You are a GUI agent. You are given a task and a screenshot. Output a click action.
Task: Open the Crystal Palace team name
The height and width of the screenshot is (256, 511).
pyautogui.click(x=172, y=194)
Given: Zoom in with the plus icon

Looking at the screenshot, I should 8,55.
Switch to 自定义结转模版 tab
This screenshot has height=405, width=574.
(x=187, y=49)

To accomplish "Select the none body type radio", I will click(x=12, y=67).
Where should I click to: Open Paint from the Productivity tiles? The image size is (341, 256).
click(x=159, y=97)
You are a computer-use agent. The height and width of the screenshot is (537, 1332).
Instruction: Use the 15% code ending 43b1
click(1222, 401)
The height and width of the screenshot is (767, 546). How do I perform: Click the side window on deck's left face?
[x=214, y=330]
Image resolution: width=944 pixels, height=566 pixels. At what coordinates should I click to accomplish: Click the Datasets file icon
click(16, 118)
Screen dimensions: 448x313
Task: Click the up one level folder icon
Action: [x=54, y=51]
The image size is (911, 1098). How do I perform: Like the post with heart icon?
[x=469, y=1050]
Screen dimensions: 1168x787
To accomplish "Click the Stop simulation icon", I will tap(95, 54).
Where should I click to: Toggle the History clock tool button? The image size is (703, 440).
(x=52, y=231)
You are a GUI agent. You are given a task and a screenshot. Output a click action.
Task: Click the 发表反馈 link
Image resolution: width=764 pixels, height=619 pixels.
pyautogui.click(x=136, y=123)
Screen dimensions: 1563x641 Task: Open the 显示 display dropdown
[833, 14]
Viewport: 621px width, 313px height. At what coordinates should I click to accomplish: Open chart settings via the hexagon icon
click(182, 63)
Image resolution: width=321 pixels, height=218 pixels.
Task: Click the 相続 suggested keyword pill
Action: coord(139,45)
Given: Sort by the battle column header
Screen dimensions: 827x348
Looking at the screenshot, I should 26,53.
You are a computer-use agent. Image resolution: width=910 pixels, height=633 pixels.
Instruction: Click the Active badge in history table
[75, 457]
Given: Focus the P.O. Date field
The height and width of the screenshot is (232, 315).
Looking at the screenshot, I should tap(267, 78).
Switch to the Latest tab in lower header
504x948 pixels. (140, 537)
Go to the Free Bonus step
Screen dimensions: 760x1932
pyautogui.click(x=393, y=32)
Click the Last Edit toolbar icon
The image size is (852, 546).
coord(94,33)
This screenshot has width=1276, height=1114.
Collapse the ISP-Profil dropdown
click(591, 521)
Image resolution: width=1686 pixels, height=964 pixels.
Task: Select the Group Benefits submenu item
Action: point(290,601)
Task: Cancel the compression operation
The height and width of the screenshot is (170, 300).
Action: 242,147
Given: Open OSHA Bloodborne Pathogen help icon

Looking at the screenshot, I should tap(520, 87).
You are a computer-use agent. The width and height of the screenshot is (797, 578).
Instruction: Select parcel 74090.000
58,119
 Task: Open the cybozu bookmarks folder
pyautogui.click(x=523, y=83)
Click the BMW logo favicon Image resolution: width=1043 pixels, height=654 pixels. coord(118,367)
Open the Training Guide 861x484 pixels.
=======
* WHAT YOU WILL DO *
Transcribe exactly, starting at the line with "Instruction: Select parcel 74090.000" and continuing through the last line of the data above; leave out all earlier lines.

* YOUR RESPONSE *
Instruction: Select parcel 74090.000
58,119
 Task: Open the cybozu bookmarks folder
pyautogui.click(x=523, y=83)
Click the BMW logo favicon Image resolution: width=1043 pixels, height=654 pixels. coord(118,367)
Open the Training Guide 861x484 pixels.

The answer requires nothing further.